[patch 6/6] s390: dynamic page tables.

[Date Prev][Date Next][Thread Prev][Thread Next][Date Index][Thread Index]

 



From: Martin Schwidefsky <schwidefsky@xxxxxxxxxx>

Add support for different number of page table levels dependent
on the highest address used for a process. This will cause a 31 bit
process to use a two level page table instead of the four level page
table that is the default after the pud has been introduced. Likewise
a normal 64 bit process will use three levels instead of four. Only
if a process runs out of the 4 tera bytes which can be addressed with
a three level page table the fourth level is dynamically added.

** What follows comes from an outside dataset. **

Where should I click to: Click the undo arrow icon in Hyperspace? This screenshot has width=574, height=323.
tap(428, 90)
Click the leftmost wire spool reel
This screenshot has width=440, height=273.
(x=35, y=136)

Then
the process can use up to 8 peta byte.

To upgrade a page table to the next level the arch_update_pgd hook
in get_unmapped_area is used.

Signed-off-by: Martin Schwidefsky <schwidefsky@xxxxxxxxxx>
---

 arch/s390/kernel/traps.c       |    3 +-
 arch/s390/mm/fault.c           |   40 ++++++++++++++++++++++++++++
 arch/s390/mm/init.c            |    5 ++-
 arch/s390/mm/mmap.c            |    4 ++
 arch/s390/mm/pgtable.c         |   57 +++++++++++++++++++++++++++++++++++++++++
 include/asm-s390/a.out.h       |    2 -
 include/asm-s390/elf.h         |    2 -
 include/asm-s390/mmu.h         |    1 
 include/asm-s390/mmu_context.h |   10 +++++--
 include/asm-s390/pgalloc.h     |   47 +++++++++++++++++++++++++--------
 include/asm-s390/pgtable.h     |   24 +++++++++++++----
 include/asm-s390/tlb.h         |   10 +++++++
 12 files changed, 181 insertions(+), 24 deletions(-)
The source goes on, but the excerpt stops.